What is being asked | Please retype every entry, keeping each one exactly as written.

Supplied material |
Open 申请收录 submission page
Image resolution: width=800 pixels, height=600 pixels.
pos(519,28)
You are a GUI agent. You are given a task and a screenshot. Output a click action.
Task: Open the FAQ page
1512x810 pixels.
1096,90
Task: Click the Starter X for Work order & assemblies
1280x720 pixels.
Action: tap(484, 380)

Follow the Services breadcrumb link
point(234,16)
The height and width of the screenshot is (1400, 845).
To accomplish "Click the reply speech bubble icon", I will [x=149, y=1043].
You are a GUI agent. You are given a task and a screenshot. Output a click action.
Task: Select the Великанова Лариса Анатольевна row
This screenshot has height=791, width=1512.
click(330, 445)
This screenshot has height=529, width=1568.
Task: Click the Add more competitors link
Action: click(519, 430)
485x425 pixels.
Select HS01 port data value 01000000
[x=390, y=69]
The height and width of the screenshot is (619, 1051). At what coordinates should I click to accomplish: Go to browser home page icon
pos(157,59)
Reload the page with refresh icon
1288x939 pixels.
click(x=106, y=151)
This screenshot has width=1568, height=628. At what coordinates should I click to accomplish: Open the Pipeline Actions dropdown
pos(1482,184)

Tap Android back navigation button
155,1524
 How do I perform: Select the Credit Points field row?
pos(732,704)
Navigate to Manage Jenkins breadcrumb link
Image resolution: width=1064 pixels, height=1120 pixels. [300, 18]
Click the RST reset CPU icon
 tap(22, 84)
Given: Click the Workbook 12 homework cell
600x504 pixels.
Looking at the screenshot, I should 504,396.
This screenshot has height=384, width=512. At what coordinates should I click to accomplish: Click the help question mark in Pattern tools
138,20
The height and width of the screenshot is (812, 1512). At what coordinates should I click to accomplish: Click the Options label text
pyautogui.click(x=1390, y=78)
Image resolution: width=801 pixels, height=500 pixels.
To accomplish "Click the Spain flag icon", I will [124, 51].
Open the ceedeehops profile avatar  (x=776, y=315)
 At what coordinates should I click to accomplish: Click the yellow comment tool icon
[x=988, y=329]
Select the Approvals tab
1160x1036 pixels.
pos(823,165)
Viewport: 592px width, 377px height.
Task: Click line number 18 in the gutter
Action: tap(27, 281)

Task answer |
Open 申请收录 submission page
Image resolution: width=800 pixels, height=600 pixels.
pos(519,28)
You are a GUI agent. You are given a task and a screenshot. Output a click action.
Task: Open the FAQ page
1512x810 pixels.
1096,90
Task: Click the Starter X for Work order & assemblies
1280x720 pixels.
Action: tap(484, 380)

Follow the Services breadcrumb link
point(234,16)
The height and width of the screenshot is (1400, 845).
To accomplish "Click the reply speech bubble icon", I will [x=149, y=1043].
You are a GUI agent. You are given a task and a screenshot. Output a click action.
Task: Select the Великанова Лариса Анатольевна row
This screenshot has height=791, width=1512.
click(330, 445)
This screenshot has height=529, width=1568.
Task: Click the Add more competitors link
Action: click(519, 430)
485x425 pixels.
Select HS01 port data value 01000000
[x=390, y=69]
The height and width of the screenshot is (619, 1051). At what coordinates should I click to accomplish: Go to browser home page icon
pos(157,59)
Reload the page with refresh icon
1288x939 pixels.
click(x=106, y=151)
This screenshot has width=1568, height=628. At what coordinates should I click to accomplish: Open the Pipeline Actions dropdown
pos(1482,184)

Tap Android back navigation button
155,1524
 How do I perform: Select the Credit Points field row?
pos(732,704)
Navigate to Manage Jenkins breadcrumb link
Image resolution: width=1064 pixels, height=1120 pixels. [300, 18]
Click the RST reset CPU icon
 tap(22, 84)
Given: Click the Workbook 12 homework cell
600x504 pixels.
Looking at the screenshot, I should 504,396.
This screenshot has height=384, width=512. At what coordinates should I click to accomplish: Click the help question mark in Pattern tools
138,20
The height and width of the screenshot is (812, 1512). At what coordinates should I click to accomplish: Click the Options label text
pyautogui.click(x=1390, y=78)
Image resolution: width=801 pixels, height=500 pixels.
To accomplish "Click the Spain flag icon", I will [124, 51].
Open the ceedeehops profile avatar  (x=776, y=315)
 At what coordinates should I click to accomplish: Click the yellow comment tool icon
[x=988, y=329]
Select the Approvals tab
1160x1036 pixels.
pos(823,165)
Viewport: 592px width, 377px height.
Task: Click line number 18 in the gutter
Action: tap(27, 281)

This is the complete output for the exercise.